— start RECORDS SUPPLIED —

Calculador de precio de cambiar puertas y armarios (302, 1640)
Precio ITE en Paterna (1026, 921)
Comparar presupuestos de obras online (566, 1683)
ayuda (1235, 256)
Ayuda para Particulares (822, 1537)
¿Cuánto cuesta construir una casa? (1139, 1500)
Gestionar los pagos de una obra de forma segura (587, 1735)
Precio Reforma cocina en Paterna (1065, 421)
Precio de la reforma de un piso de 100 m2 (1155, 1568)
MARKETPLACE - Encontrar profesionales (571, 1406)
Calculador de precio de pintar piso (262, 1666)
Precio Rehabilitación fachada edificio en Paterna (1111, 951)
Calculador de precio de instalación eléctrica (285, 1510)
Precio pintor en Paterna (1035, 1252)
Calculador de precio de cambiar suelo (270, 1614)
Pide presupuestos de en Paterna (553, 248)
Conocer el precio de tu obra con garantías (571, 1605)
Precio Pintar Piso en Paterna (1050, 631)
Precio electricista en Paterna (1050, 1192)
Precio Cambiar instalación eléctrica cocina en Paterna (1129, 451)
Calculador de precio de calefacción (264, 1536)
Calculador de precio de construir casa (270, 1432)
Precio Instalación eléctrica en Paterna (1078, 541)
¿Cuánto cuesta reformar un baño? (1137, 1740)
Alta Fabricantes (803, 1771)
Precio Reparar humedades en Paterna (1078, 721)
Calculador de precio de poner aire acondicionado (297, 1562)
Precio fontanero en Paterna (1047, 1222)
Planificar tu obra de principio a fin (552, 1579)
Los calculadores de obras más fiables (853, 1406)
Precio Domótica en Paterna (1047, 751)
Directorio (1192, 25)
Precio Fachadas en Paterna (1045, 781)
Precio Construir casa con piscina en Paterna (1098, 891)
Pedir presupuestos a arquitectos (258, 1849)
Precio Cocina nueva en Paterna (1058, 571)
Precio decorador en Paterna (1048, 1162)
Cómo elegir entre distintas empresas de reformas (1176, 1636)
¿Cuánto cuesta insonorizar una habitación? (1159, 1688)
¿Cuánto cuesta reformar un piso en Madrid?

— end RECORDS SUPPLIED —

» **EXERCISE GOAL**
Please return all of the records above unchanged, each on its own line and in the same order.

» **ANSWER FOR THE TASK**
Calculador de precio de cambiar puertas y armarios (302, 1640)
Precio ITE en Paterna (1026, 921)
Comparar presupuestos de obras online (566, 1683)
ayuda (1235, 256)
Ayuda para Particulares (822, 1537)
¿Cuánto cuesta construir una casa? (1139, 1500)
Gestionar los pagos de una obra de forma segura (587, 1735)
Precio Reforma cocina en Paterna (1065, 421)
Precio de la reforma de un piso de 100 m2 (1155, 1568)
MARKETPLACE - Encontrar profesionales (571, 1406)
Calculador de precio de pintar piso (262, 1666)
Precio Rehabilitación fachada edificio en Paterna (1111, 951)
Calculador de precio de instalación eléctrica (285, 1510)
Precio pintor en Paterna (1035, 1252)
Calculador de precio de cambiar suelo (270, 1614)
Pide presupuestos de en Paterna (553, 248)
Conocer el precio de tu obra con garantías (571, 1605)
Precio Pintar Piso en Paterna (1050, 631)
Precio electricista en Paterna (1050, 1192)
Precio Cambiar instalación eléctrica cocina en Paterna (1129, 451)
Calculador de precio de calefacción (264, 1536)
Calculador de precio de construir casa (270, 1432)
Precio Instalación eléctrica en Paterna (1078, 541)
¿Cuánto cuesta reformar un baño? (1137, 1740)
Alta Fabricantes (803, 1771)
Precio Reparar humedades en Paterna (1078, 721)
Calculador de precio de poner aire acondicionado (297, 1562)
Precio fontanero en Paterna (1047, 1222)
Planificar tu obra de principio a fin (552, 1579)
Los calculadores de obras más fiables (853, 1406)
Precio Domótica en Paterna (1047, 751)
Directorio (1192, 25)
Precio Fachadas en Paterna (1045, 781)
Precio Construir casa con piscina en Paterna (1098, 891)
Pedir presupuestos a arquitectos (258, 1849)
Precio Cocina nueva en Paterna (1058, 571)
Precio decorador en Paterna (1048, 1162)
Cómo elegir entre distintas empresas de reformas (1176, 1636)
¿Cuánto cuesta insonorizar una habitación? (1159, 1688)
¿Cuánto cuesta reformar un piso en Madrid?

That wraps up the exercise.